In the literature, multi-staged infarctions and associated intracranial and neck steno-occlusive arterial lesions, basal cistern collateral vessels, and slow compensatory collateral convexity flow are the most common brain MR findings in patients with HGPS (3, 4, 10). In a case series of 25 patients, the distribution of arterial pathology in HGPS was different from other vasculopathies in childhood, such as moyamoya disease and cerebrovascular disease in aging adults (3). Unlike atherosclerosis in aging, arterial stenosis in the mid and lower neck is less dominant. The most typically involved sites in HGPS are a short segment of the precavernous or cavernous ICA and a distal segment of the cervical VA, along with the proximal anterior and middle cerebral arteries (ACA and MCA, respectively). MCA narrowing is less common than ACA stenosis, and stenosis of the V4 segment of the VA and basilar artery are not present, whereas the midbasilar artery, V4 segments of the VA, and posterior cerebral artery are mostly involved; MCA narrowing is more common than ACA stenosis in adult atherosclerosis. Proliferative collateral vessel formation within the perisplenial, subfrontal, and suprasellar regions; enlargement of the middle meningeal and internal maxillary arteries; and slow compensatory collateral convexity flow are frequently observed, similar to those found in moyamoya disease. Furthermore, the high incidence of distal V2 and proximal V3 segment VA stenosis accompanied by enlargement of the anterior spinal artery is noteworthy, as seen in our case. Enlargement of the anterior spinal artery is uncommon in the adult population and is considered an unusual collateral pathway in patients with severe atherosclerotic disease involving both the V4 segments of the VA (3). This may mirror a segmental vulnerability of the vascular tree to secondary causes such as hypertension, hypercholesterolemia, hyperinsulinemia, and insulin resistance (7, 8).

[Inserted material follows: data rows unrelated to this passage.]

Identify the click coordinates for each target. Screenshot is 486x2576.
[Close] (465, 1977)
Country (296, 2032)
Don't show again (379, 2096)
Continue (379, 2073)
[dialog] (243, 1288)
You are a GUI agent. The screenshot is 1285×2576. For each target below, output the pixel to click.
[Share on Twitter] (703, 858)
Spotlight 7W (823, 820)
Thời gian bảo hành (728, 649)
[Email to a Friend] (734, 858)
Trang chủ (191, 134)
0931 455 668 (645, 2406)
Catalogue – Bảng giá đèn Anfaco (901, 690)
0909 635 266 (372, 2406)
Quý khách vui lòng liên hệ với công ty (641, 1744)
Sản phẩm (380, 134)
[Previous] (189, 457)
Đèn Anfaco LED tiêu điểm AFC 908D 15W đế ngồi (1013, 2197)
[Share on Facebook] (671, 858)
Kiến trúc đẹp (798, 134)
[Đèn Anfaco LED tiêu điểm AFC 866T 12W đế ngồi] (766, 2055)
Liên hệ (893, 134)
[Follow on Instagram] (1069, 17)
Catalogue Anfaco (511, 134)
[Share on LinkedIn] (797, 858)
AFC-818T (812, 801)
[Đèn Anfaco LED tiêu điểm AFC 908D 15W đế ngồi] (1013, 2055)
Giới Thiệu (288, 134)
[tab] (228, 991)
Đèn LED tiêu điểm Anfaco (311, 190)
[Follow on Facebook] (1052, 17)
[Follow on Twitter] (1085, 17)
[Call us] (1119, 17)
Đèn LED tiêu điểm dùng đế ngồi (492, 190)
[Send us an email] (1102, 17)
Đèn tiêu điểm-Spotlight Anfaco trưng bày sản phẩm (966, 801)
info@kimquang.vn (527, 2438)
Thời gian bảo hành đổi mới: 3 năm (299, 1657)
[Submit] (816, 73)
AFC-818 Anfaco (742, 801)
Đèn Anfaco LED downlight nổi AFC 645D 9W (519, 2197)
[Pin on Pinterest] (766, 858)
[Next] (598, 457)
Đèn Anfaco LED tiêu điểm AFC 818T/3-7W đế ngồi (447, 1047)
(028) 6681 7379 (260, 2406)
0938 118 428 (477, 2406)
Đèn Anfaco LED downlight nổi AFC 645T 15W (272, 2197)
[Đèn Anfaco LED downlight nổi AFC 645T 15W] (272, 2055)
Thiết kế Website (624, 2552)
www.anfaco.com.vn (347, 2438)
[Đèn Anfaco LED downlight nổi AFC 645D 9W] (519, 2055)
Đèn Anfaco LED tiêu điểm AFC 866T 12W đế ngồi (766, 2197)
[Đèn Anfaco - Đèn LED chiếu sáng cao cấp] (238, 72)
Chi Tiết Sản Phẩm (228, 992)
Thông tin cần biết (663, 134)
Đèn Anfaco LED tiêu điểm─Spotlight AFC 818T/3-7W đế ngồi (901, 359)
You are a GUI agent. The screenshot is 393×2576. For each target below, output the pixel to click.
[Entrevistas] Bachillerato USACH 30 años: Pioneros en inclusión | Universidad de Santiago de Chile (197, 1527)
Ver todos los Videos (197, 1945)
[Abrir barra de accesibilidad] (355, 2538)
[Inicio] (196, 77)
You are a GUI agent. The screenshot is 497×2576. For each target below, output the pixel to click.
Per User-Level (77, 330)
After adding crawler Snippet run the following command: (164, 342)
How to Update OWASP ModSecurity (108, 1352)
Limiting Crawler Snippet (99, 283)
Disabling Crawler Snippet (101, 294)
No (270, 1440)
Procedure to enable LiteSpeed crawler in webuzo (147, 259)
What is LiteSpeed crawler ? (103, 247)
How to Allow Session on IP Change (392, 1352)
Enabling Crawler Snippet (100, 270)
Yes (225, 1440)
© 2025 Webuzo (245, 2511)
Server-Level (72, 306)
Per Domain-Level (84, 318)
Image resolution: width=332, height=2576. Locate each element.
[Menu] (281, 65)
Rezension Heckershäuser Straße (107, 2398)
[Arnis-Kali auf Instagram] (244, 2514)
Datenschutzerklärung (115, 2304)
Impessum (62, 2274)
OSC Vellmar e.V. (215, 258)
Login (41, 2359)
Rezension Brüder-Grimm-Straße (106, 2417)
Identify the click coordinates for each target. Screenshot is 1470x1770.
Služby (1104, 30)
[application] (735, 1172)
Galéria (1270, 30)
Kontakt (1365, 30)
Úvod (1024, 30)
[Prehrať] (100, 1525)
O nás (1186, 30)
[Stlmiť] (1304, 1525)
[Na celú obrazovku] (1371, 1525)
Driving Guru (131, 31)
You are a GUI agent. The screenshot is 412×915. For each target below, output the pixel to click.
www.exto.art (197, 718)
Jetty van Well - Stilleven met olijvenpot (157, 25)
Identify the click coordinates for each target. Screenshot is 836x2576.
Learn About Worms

We report a rare case of genetically confirmed HGPS in South Korea with typical clinical features and cerebrovascular manifestations revealed by brain MRA. Baseline brain MRI and MRA revealed stenosis in V2-V3 segments of the bilateral VA, with collaterals from the anterior spinal artery and ECA. This case report highlights the importance and necessity of baseline MRI and MRA of the head and neck in HGPS patients for evaluating the presence of silent strokes and vascular changes, even without any relevant signs or symptoms. For HGPS patients, clinical awareness and appropriate imaging work-up can be helpful to prevent and manage cerebrovascular diseases.